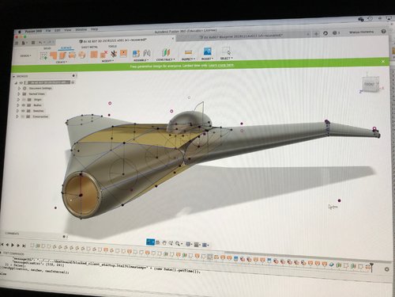Follow the Learn more here link
Screen dimensions: 395x297
pyautogui.click(x=221, y=65)
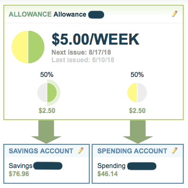Image resolution: width=188 pixels, height=188 pixels.
Task: Click the Allowance edit pencil icon
Action: coord(175,14)
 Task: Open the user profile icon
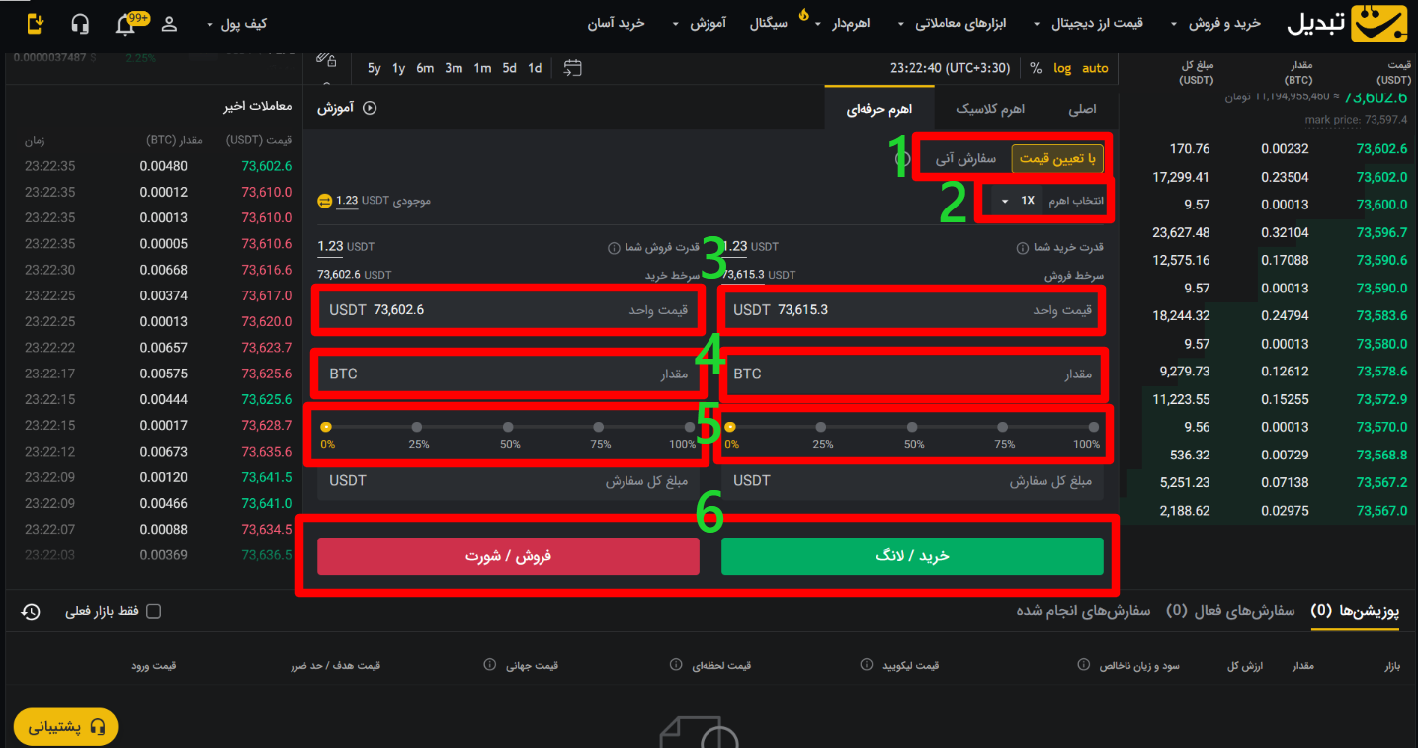[169, 24]
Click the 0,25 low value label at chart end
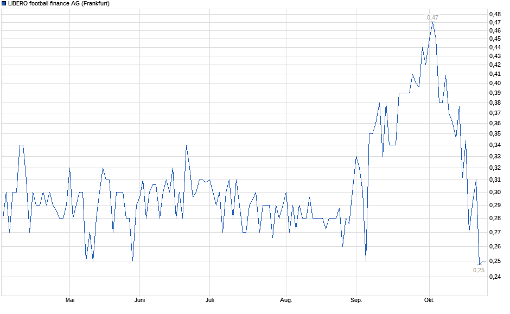This screenshot has height=314, width=510. 479,270
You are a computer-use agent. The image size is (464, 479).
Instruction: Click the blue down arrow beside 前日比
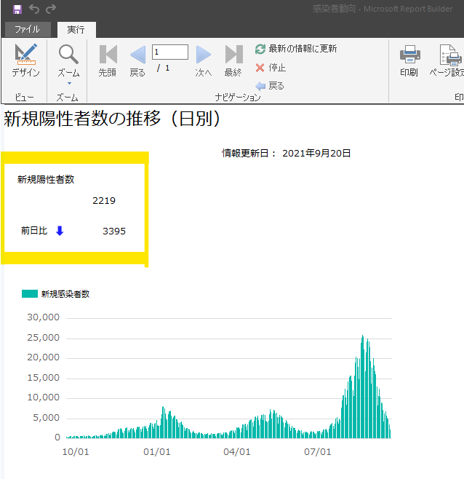[x=60, y=231]
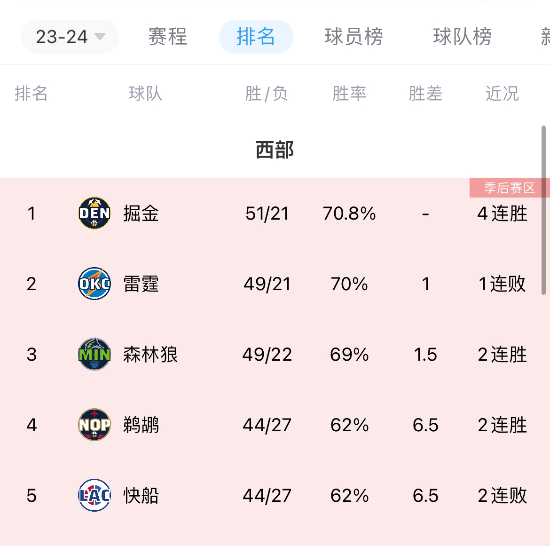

------------------------------------------------------------

Task instructions: Starting at the line that contains "Task: Open the user profile icon", reproduce every line through the last one in the records exactly, and omit all pictures.

Worked solution:
 Task: Open the user profile icon
[169, 24]
Click the 0,25 low value label at chart end
This screenshot has height=314, width=510. 479,270
You are a computer-use agent. The image size is (464, 479).
Instruction: Click the blue down arrow beside 前日比
[x=60, y=231]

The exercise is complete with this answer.